Business as usual in America is Saddam Hussein's nightmare. One of the worst developments the Iraqi dictator could imagine this weekend would be tens of millions of Americans watching the Bills and Raiders on network TV, followed by the 49ers and Giants.

Then, to lead the evening news, a smiling anchor would say: "Well, folks, it's the Niners and the Raiders in the Super Bowl. Joe meets Bo. In other developments, Iraq fired a couple of more Scud missiles at Tel Aviv, but, as usual, they missed the target."

Big, busy, happy, self-confident America, worrying about getting tickets to the Super Bowl while it methodically bombs him back to the Stone Age -- that's what must give Saddam insomnia. American euphoria one day, followed by American depression the next, followed eventually by American emotional exhaustion, American impatience, American self-doubt and self-flagellation -- that's Saddam's fondest and probably only real hope.

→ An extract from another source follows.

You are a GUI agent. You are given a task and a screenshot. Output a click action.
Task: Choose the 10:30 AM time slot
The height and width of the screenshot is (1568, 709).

So, by all means, lets have those AFC and NFC title games. The best news of the week may have been the reappearance of soap operas on afternoon TV on Friday. And, by all means, let's gear up for the Super Bowl too. Those of us who've mocked it for years ought to consider loving it this time. Play that baby. Broadcast it on Armed Forces Radio. Only one piece of Persian Gulf news would merit preempting the Ultimate Game: Saddam surrenders.

At the moment, Saddam holds the NFL hostage, just as, to a disgusting degree, he powerfully influences the emotions of millions of Americans. NFL Commissioner Paul Tagliabue, in a well-intentioned but completely backward decision, has put Saddam in control of U.S. entertainment. Tagliabue's position is this: If Big News in the Gulf causes NBC to decide to preempt the whole Bills-Raiders game or if CBS decides to preempt the entire time slot for the 49ers and Giants, then the NFL will just postpone the games.

"If events overseas capture the attention of the American public to the degree that they did on Wednesday and Thursday nights, then we feel it would be inappropriate to play," said Joe Browne, spokesman for the oh-so-sensitive NFL.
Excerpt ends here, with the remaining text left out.